Расталкивая ребят, вместе с Ильей Михайловичем он подошел к больному.
– Вы говорили мне, что очень любите ребят и любите возиться с ними? – спросил его Петр Владимирович.
– Да, говорил, – подтвердил Георгий Николаевич, не совсем понимая, куда тот клонит.
– И вот потому, что вы любите возиться с ребятами, я сейчас очень серьезно продумал одно дело. Я выслушал мнение отряда, мнение единодушное, – продолжал Петр Владимирович. – Отряд останется жить здесь, в палатках. А вас, как верного ребячьего друга, я решаюсь просить: ну хоть одним глазком за ними поглядывайте.
Петр Владимирович говорил спокойно, веско, видимо, боли и правда уменьшились.
– Деньги у них есть, продукты частично есть, частично покупать будут. Они в интернате к самостоятельности привыкли. Ничего с ними не случится. А самое главное, они мне обещали, дали честное пионерское, что дисциплина у них будет, как на космодроме. Галя, подойди сюда! – позвал он.

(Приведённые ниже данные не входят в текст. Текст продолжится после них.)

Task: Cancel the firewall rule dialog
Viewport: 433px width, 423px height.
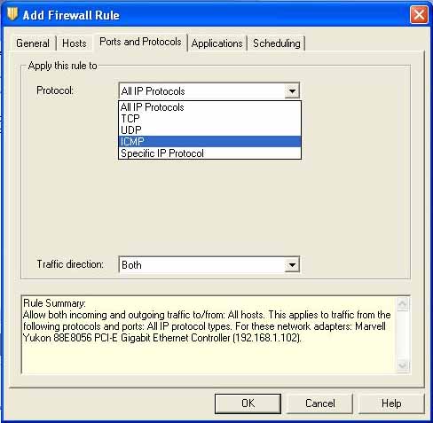Action: pyautogui.click(x=319, y=403)
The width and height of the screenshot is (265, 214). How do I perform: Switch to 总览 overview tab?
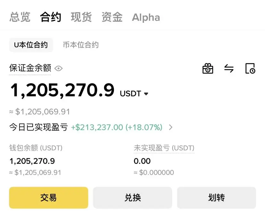pyautogui.click(x=20, y=17)
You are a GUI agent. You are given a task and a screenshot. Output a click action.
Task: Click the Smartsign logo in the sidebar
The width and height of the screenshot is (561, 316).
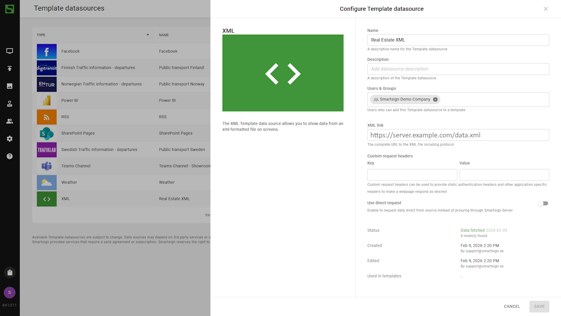[10, 9]
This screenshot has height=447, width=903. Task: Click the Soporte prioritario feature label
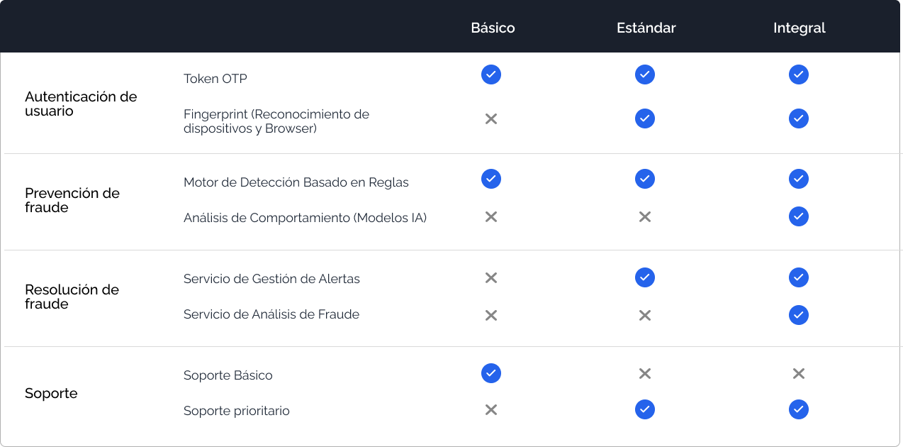tap(237, 411)
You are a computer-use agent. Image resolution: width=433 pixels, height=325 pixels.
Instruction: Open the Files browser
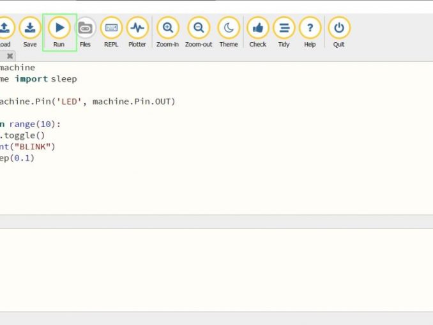click(x=85, y=32)
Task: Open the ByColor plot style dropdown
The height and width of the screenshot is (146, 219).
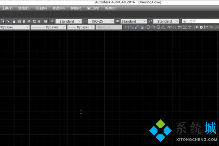Action: [109, 27]
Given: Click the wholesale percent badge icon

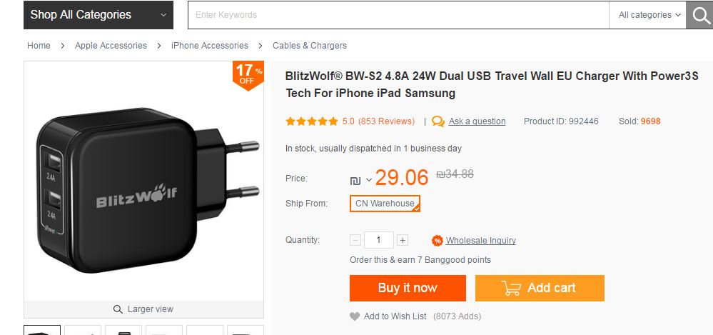Looking at the screenshot, I should [x=438, y=241].
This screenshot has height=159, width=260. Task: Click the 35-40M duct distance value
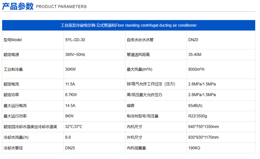tap(195, 55)
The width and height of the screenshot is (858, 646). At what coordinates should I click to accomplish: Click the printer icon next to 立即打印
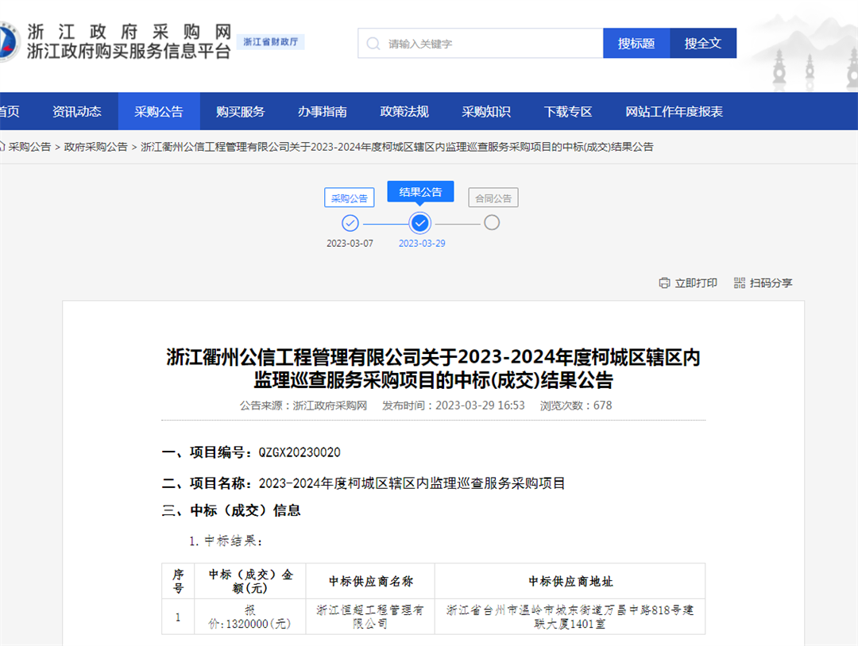pos(664,283)
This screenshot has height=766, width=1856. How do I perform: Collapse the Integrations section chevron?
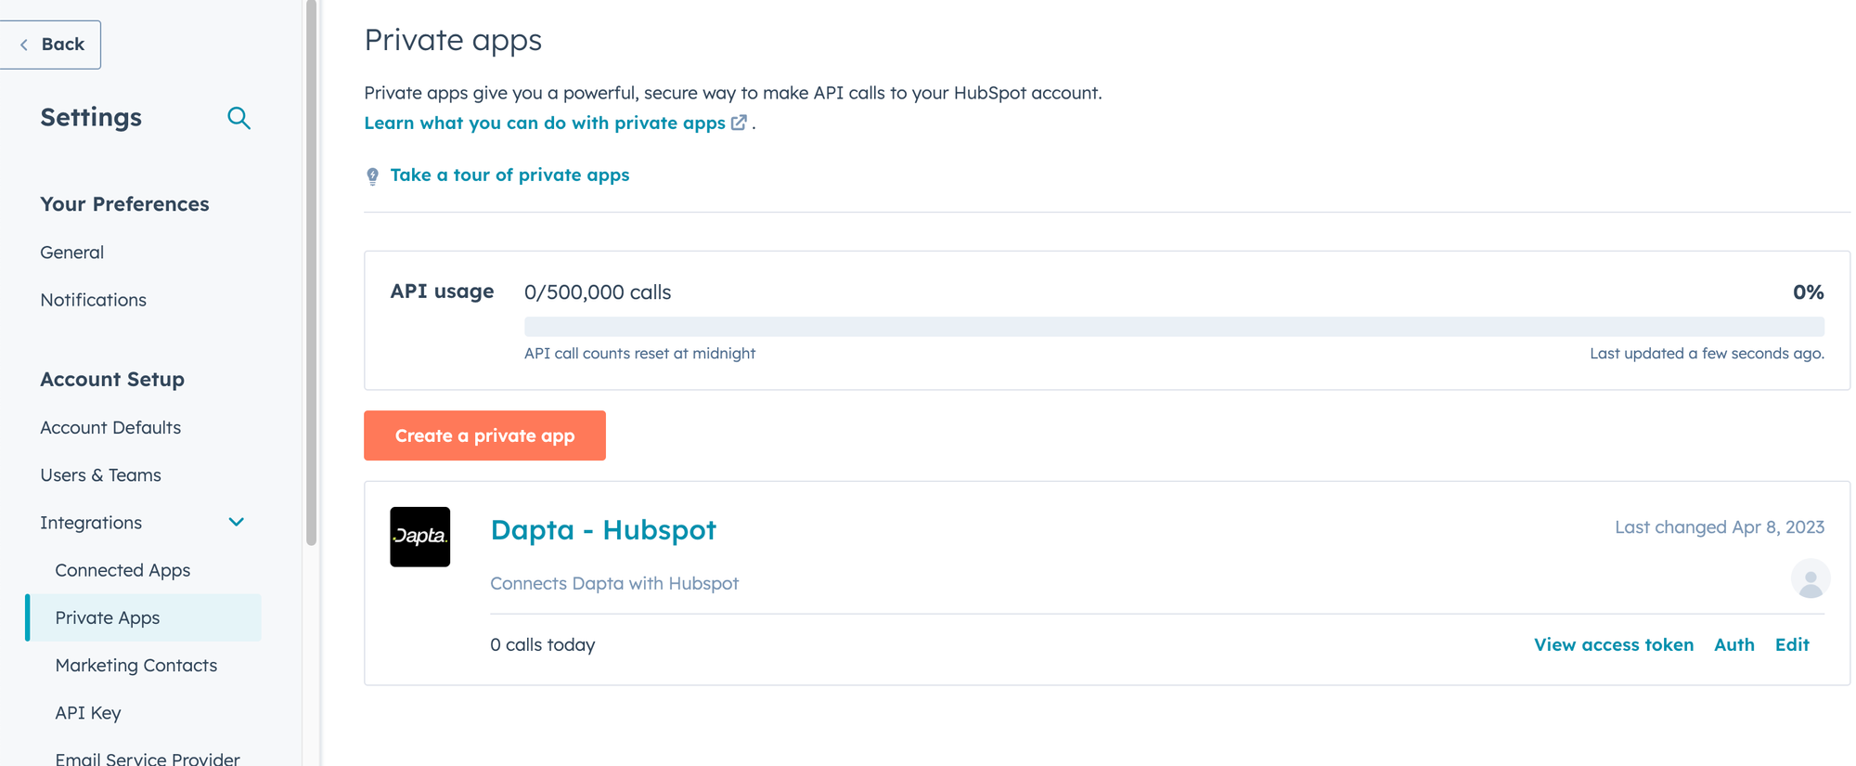tap(237, 523)
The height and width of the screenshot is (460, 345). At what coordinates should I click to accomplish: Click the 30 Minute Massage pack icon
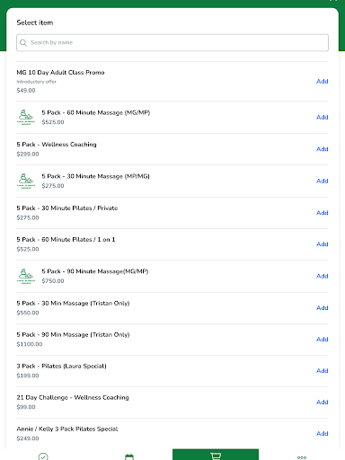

Подошла высокая, белокурая, длиннолицая девочка, та, что раньше выказывала недовольство, почему другая Галя, кудрявенькая, осталась ночевать в доме писателя на печке.
Петр Владимирович указал на эту высокую девочку.
– Она командир отряда. Есть еще звеньевые. Миша – вы с ним познакомились – он физрук.
Девочка, сжав губы, подняла голову.
– Не сомневайтесь, дорогой начальник похода, – самоуверенно отчеканила она, – я их заставлю себя слушаться!
– Не «заставлю», а сознательно. Сколько раз я тебе повторял – сознательно, – поморщился больной. Видно, боли опять возобновились.
– Буду заходить к вашим ребятам, каждый день буду, – обещал Георгий Николаевич. – Вот только…
– Что только? – забеспокоился Петр Владимирович.
– Ведь я же над новой повестью работаю. С утра до обеда, до двух часов, я занят.
Георгий Николаевич говорил не очень решительно. Он хотя сознавал, что будущая повесть для него самое главное, но нельзя же тринадцатилетних оставлять одних. В душе-то он ликовал. Пионеры из лагерей ходить к нему почему-то перестали, и в последнее время он совсем заскучал без ребят. А тут неожиданно привалила новая дружба. Но его очень смущало: а что скажет Настасья Петровна? Не так будет легко ее убедить, что эта дружба с отрядом туристов нисколько не помешает: наоборот, добавятся свежие материалы для следующих произведений.